Leaking Google Cloud Storage Bucket Exposes Personal Data of Over 83,000 Customers Linked to Alice’s Table
A leaking Google Cloud Storage bucket linked to Alice’s Table, a Shark Tank contestant offering virtual floral arrangement classes, has exposed the personal data of over 83,000 customers, Cybernews reports.
The misconfigured cloud bucket was discovered by the Cybernews research team on April 28th during a routine investigation using open-source intelligence methods. The bucket was traced back to Alice’s Table, a platform founded by Boston entrepreneur Alice Lewis in 2015 and now part of the 1-800-Flowers family of brands.
In addition to floral arrangements, Alice’s Table offers curated live streaming experiences, including culinary and cocktail workshops. The leaking Google cloud bucket contained tens of thousands of files with personally identifiable information (PII) such as emails and home addresses of the platform’s clients in the United States.
The exposed data included full names, email addresses, home addresses, and order details. While the leak primarily consisted of personal email addresses, a significant portion were professional email accounts affiliated with companies like BCG, Pfizer, PwC, Charles Schwab, and government employees.
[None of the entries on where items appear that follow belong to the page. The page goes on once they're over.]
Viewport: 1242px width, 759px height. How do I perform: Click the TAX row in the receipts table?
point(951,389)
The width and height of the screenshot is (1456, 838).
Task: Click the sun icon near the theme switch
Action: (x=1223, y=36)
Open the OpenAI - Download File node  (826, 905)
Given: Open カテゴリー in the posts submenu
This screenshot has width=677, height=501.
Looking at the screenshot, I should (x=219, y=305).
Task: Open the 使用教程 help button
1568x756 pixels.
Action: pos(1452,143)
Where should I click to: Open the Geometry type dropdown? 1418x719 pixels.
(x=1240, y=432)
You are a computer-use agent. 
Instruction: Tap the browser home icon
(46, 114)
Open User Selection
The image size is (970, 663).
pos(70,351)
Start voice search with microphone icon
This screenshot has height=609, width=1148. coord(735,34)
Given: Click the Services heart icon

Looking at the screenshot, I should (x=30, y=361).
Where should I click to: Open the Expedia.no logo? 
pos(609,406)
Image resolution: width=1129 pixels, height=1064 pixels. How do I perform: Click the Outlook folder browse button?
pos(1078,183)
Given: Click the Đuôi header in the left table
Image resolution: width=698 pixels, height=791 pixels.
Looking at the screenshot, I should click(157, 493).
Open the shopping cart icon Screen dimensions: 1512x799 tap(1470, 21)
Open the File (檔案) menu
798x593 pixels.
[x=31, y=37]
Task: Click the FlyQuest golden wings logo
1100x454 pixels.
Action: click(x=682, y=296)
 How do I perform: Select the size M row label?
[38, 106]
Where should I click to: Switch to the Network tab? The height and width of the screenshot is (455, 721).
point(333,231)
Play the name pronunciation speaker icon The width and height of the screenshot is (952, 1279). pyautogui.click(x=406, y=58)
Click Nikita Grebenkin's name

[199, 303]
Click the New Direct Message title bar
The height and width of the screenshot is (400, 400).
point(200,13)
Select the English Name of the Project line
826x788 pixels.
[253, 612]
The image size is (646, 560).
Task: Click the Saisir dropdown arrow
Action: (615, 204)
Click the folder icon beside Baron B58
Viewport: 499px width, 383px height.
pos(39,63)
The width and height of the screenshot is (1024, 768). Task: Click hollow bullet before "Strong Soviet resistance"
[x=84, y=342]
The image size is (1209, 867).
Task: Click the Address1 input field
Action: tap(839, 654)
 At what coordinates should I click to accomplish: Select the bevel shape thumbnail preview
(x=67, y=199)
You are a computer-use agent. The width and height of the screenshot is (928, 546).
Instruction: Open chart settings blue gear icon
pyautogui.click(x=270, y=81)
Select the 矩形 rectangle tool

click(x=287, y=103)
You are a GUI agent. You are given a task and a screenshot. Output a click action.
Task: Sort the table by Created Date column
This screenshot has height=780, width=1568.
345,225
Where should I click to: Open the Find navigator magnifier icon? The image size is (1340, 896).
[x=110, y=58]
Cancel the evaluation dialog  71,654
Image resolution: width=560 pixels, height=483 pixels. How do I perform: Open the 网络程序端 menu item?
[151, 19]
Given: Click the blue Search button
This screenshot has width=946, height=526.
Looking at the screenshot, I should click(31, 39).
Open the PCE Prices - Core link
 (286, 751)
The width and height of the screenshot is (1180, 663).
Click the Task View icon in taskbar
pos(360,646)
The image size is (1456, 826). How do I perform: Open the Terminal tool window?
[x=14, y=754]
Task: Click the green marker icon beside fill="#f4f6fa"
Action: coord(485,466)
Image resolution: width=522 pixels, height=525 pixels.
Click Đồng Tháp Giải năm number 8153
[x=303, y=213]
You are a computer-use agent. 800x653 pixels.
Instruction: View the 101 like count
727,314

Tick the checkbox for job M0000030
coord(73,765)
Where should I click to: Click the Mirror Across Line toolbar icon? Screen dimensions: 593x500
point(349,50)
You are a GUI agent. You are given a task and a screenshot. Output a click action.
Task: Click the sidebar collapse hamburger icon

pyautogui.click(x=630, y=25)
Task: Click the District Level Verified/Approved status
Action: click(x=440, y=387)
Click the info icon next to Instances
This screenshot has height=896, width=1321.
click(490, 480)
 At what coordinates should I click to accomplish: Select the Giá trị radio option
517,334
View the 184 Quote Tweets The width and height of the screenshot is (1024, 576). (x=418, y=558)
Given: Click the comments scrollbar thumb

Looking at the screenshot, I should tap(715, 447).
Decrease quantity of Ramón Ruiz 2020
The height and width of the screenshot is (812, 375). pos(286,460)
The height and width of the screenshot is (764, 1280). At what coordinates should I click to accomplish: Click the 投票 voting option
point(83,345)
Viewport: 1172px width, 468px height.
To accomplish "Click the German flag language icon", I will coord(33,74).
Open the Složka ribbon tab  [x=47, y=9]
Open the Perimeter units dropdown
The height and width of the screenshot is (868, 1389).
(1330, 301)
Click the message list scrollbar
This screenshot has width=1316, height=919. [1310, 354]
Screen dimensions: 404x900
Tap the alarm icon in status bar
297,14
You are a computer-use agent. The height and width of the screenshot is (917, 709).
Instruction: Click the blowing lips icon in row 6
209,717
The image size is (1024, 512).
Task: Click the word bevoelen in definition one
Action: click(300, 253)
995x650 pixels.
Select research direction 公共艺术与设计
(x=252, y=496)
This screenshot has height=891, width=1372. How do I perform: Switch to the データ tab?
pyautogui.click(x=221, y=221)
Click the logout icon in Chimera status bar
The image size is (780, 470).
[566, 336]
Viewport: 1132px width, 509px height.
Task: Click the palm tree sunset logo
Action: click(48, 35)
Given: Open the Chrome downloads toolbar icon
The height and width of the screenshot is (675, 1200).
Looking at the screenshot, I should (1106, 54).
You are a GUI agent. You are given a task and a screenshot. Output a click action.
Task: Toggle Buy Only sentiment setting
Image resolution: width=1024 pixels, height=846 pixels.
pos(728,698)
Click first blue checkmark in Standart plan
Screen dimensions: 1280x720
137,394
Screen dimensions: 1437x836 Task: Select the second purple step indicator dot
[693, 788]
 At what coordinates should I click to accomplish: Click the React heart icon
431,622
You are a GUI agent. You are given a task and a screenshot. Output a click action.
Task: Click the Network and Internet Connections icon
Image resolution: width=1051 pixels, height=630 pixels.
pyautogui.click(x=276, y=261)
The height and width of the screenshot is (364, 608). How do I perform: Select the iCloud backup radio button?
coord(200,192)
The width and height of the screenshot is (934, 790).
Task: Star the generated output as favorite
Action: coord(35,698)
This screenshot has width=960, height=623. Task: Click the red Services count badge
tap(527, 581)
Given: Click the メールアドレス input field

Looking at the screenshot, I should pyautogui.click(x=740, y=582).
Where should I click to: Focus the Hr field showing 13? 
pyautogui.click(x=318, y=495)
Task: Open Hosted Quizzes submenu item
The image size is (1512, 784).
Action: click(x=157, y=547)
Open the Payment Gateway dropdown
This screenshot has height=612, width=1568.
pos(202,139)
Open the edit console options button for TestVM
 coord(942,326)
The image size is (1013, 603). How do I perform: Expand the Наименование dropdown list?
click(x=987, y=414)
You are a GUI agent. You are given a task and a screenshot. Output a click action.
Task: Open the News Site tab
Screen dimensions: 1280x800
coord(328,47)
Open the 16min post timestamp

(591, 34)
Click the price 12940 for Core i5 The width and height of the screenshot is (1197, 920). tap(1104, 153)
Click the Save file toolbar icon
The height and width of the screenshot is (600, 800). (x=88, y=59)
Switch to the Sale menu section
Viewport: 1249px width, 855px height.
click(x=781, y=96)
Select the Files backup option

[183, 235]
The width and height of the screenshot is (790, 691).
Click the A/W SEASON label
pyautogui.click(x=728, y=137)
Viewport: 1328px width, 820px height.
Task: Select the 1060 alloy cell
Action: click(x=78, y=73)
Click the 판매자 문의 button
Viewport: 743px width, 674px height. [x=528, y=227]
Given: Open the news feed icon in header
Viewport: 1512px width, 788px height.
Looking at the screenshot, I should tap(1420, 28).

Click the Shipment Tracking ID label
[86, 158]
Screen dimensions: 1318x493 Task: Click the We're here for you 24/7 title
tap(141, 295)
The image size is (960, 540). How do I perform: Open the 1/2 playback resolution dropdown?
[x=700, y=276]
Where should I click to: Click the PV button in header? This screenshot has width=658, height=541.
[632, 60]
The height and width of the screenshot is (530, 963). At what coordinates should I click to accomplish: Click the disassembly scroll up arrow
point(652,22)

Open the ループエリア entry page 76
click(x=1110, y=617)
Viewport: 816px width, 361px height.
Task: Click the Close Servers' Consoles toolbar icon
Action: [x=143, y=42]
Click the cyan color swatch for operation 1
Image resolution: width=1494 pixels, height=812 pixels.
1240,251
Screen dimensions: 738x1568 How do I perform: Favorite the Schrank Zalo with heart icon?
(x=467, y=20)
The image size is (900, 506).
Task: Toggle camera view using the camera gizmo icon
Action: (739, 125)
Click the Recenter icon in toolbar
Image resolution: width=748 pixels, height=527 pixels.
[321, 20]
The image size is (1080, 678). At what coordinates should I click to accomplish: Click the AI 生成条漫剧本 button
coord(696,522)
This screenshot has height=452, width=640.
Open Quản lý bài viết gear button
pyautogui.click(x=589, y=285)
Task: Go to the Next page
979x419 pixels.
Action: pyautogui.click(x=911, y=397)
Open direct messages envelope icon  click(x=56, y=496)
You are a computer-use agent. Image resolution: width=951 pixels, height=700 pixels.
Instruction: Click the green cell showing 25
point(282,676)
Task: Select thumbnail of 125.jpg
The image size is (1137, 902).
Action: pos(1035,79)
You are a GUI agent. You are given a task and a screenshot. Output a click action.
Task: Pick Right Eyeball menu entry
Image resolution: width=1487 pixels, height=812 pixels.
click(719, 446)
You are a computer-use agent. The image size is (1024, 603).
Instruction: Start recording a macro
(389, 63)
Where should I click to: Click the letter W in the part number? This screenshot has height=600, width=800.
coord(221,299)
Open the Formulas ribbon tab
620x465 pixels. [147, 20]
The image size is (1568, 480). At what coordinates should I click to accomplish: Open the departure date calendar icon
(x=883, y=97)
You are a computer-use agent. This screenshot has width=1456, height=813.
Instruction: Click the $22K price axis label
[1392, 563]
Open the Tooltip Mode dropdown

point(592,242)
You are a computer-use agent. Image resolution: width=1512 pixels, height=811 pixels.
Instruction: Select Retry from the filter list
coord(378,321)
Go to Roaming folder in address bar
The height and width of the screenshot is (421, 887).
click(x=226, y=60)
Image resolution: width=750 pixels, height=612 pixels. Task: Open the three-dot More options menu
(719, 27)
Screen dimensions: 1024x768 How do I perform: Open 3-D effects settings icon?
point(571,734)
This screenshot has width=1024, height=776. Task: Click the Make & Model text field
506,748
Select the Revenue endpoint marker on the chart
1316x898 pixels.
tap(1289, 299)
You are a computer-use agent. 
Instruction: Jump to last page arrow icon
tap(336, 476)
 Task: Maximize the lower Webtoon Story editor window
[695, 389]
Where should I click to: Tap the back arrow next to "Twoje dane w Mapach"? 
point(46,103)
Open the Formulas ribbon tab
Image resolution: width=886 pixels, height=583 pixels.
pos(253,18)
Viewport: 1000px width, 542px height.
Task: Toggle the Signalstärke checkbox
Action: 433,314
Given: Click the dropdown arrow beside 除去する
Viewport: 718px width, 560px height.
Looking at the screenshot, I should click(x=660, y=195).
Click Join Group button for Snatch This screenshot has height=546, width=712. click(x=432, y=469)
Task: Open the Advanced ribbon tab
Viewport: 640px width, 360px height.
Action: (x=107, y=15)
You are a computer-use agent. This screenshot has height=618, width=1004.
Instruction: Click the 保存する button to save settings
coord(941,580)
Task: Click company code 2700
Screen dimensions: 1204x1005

Cybersecurity experts advise affected organizations to immediately revoke public access to the affected bucket, review access logs retrospectively, enable server-side encryption, and conduct regular security audits of all Google Cloud Storage to mitigate risks and ensure ongoing compliance with security standards.
Neither Alice’s Table nor 1-800-Flowers have responded to Cybernews’ request for comment at the time of publishing. The United States Computer Emergency Readiness Team (US-CERT) has been informed of the incident.